KUALA LUMPUR - Malaysia will host the inaugural International Seminar on Autism at the Putrajaya International Convention Centre (PICC) on April 22 and 23.
The prime minister's wife, Datin Seri Rosmah Mansor, said the seminar, themed "Autism is not a tragedy, ignorance is" was aimed at raising the public's awareness and to share views with experts and others in the field on the education of autistic children in the country.
It will also allow participants to share their opinions and experiences in early intervention as well as autistic children's education development.
"The two-day seminar will be filled with a tight itinerary, including plenary and concurrent sessions, panel discussions and forums.
"A special session will be arranged for the wives of heads of state, called 'First Ladies' Voices', aimed at sharing experiences, perspectives and ideas on autism in their respective countries.
"This seminar is in collaboration with Autism Speaks, a leading non-governmental organisation (NGO) based in New York and supported by the health as well as education ministries," she told a media conference after the 2014 Autism Run at Taman Tasik Titiwangsa here yesterday.
The seminar is organised by the Permata Programme, Women, Family and Community Development Ministry and Universiti Kebangsaan Malaysia.
She said the wives of five heads of state from Albania, Sudan, Morocco, Kyrgyz Republic and Sri Lanka had confirmed their attendance.
International presenters expected at the seminar include Prof Dr Eric Fombonne from Oregon Health and Science University, Prof Dr Cheryl Dissanayake (La Trobe University, Australia) and Dr Wu Ruth Yu Yu (Taipei Teachers University) as well as local autism experts. Prime Minister Datuk Seri Najib Razak will open the seminar.
Rosmah said Autism Speaks was also set to become a platform for the implementation of the autistic children's intervention programme, known as the Permata Kurnia Programme, which is expected to start in May next year.
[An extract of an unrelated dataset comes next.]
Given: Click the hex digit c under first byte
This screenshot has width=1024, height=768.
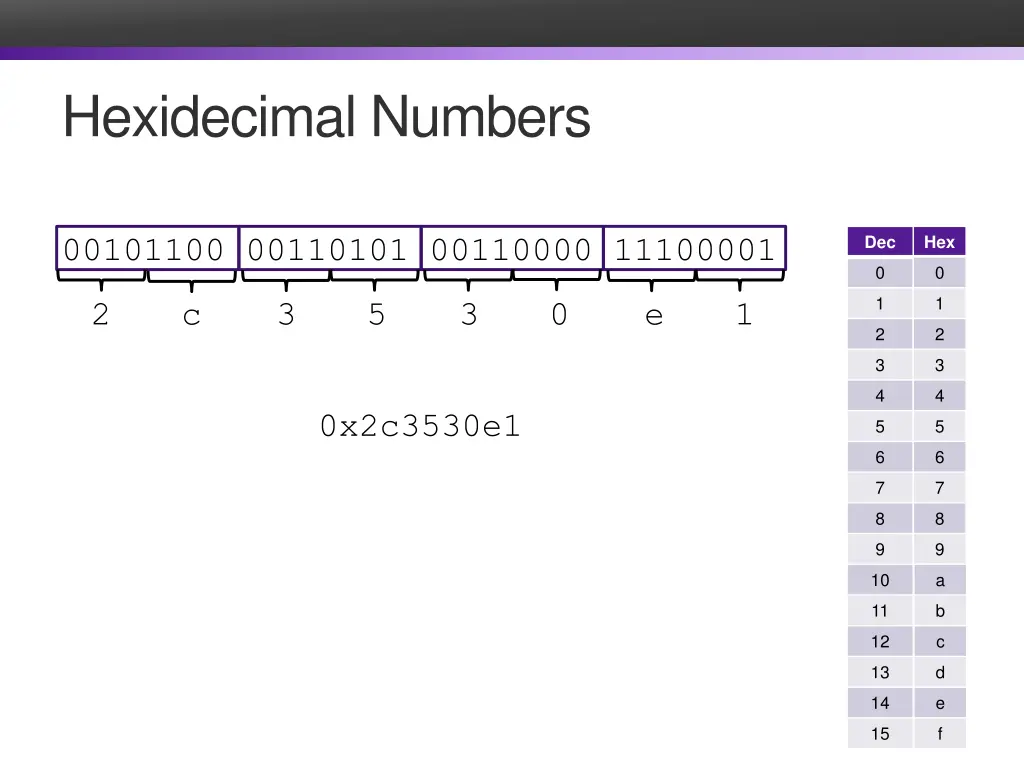Looking at the screenshot, I should point(191,315).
On the Permata Kurnia Programme, Rosmah said the centre, which was expected to accommodate autistic children, was now being constructed and would be operational in May next year.
Rosmah said for a start, the centre which would operate in Sentul, is expected to receive its first 300 children below the age of 5 afflicted with mild autism as its pilot project.
"After six months, when we are sure of the centre's success, we will increase the age limit and expand the programme to every state."
Rosmah, who is also Permata's patron, said 1,260 participants from within the country and abroad had registered for the seminar.
They include government officials, academicians, NGOs and students from institutes of higher learning from the Philippines, Singapore, Indonesia, Brunei, Thailand, Pakistan, United States, Algeria, Nigeria and India.